HTC, of course, also has a dilemma. As a major player in the WinMo market, and with a handset (the HD2) that many would like to see running Android, it'll be interesting to see what Microsoft have to say to HTC over the next few months. Redmond doesn't like losing and it has never hesitated in the past to use aggressive business methods if that's what it takes to win. You only have to read 'Hard Drive' to see how ingrained this culture is within the organisation.
Google's 'laissez faire' approach to platform control has, so far, only resulted in one piece of known malware. Whether this will remain the case, is hard to say. Obviously bad guys go where the money is. The ARM architecture means that smartphones don't make an obvious nexus for introducing viruses into an Intel-dominated corporate infrastructure, though they could certainly carry them. Network-sniffing trojans, which relay corporate intranet traffic to the outside world, seem like the most obvious threat, and this is where Apple have a trump card.

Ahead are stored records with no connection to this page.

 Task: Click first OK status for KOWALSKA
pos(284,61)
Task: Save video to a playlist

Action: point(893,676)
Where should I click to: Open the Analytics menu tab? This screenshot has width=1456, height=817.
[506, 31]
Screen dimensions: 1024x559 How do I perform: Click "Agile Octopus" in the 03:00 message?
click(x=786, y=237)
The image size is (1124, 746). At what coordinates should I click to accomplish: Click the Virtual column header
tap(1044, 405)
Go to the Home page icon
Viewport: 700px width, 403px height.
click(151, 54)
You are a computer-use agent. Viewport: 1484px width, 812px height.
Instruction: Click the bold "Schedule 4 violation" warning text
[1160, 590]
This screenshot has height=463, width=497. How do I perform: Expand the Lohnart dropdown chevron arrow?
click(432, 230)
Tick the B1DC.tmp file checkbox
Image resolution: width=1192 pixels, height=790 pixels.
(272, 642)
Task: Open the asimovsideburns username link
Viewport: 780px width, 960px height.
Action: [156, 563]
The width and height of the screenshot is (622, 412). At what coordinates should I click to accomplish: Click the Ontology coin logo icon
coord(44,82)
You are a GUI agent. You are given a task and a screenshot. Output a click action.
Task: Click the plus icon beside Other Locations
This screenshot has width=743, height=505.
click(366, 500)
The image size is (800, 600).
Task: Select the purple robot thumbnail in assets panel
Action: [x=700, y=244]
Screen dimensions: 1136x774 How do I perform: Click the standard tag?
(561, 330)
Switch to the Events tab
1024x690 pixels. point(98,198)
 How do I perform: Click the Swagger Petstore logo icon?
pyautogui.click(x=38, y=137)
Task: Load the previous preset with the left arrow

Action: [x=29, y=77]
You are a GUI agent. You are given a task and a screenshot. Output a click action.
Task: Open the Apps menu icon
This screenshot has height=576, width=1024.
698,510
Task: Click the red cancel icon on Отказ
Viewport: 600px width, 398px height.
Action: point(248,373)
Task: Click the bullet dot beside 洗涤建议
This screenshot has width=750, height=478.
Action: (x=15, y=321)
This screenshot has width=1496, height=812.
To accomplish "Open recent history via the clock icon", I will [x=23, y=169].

With the latest version of the iPhone boot rom, which has not yet been jailbroken (at least, untethered), plus the fact that each iPod/iPhone has a unique, embedded serial number, Apple have a traceable and almost tamper-proof platform. Although they screwed up with the earlier Exchange security fiasco, I'm sure they've learned that lesson. Corporate IT will be much more comfortable with iPhones on the network then they will be with Android phones. And it's hard to see that antivirus software is a practical proposition on these platforms, due to resource constraints. So that's an issue.
On the flip side, rolling out a mobile LOB application on Android is much easier for an SME, because you don't need to get Mother's permission. Anyone can write apps for Android and anyone can distribute them. And your developers probably already know Java, so retraining is less costly and there will be a larger pool of developers with business knowledge. Sure, there are lots of iPhone devs, but most of these people are focussing on game development, for which the skillset is very different.
So we'll see. Meanwhile, I'm enjoying the bright lights. I don't miss the walled garden, but it'll all come down to the numbers. When the people inside the wall are watching U2 at Glastonbury, sometimes you don't want to be outside looking in. If Apple can cement enough critical relationships with key vendors - today's McMillan deal is a prime example - it may be better to be on the inside of the wall, at least, for the fortunate Western consumers. Everyone else will be in DroidTown, a little poorer but still happy enough with what they have. At least, as long as their Sugar Daddy in Mountain View keeps pouring aid money into the economy. If not, it could get dark very quickly down in DroidTown.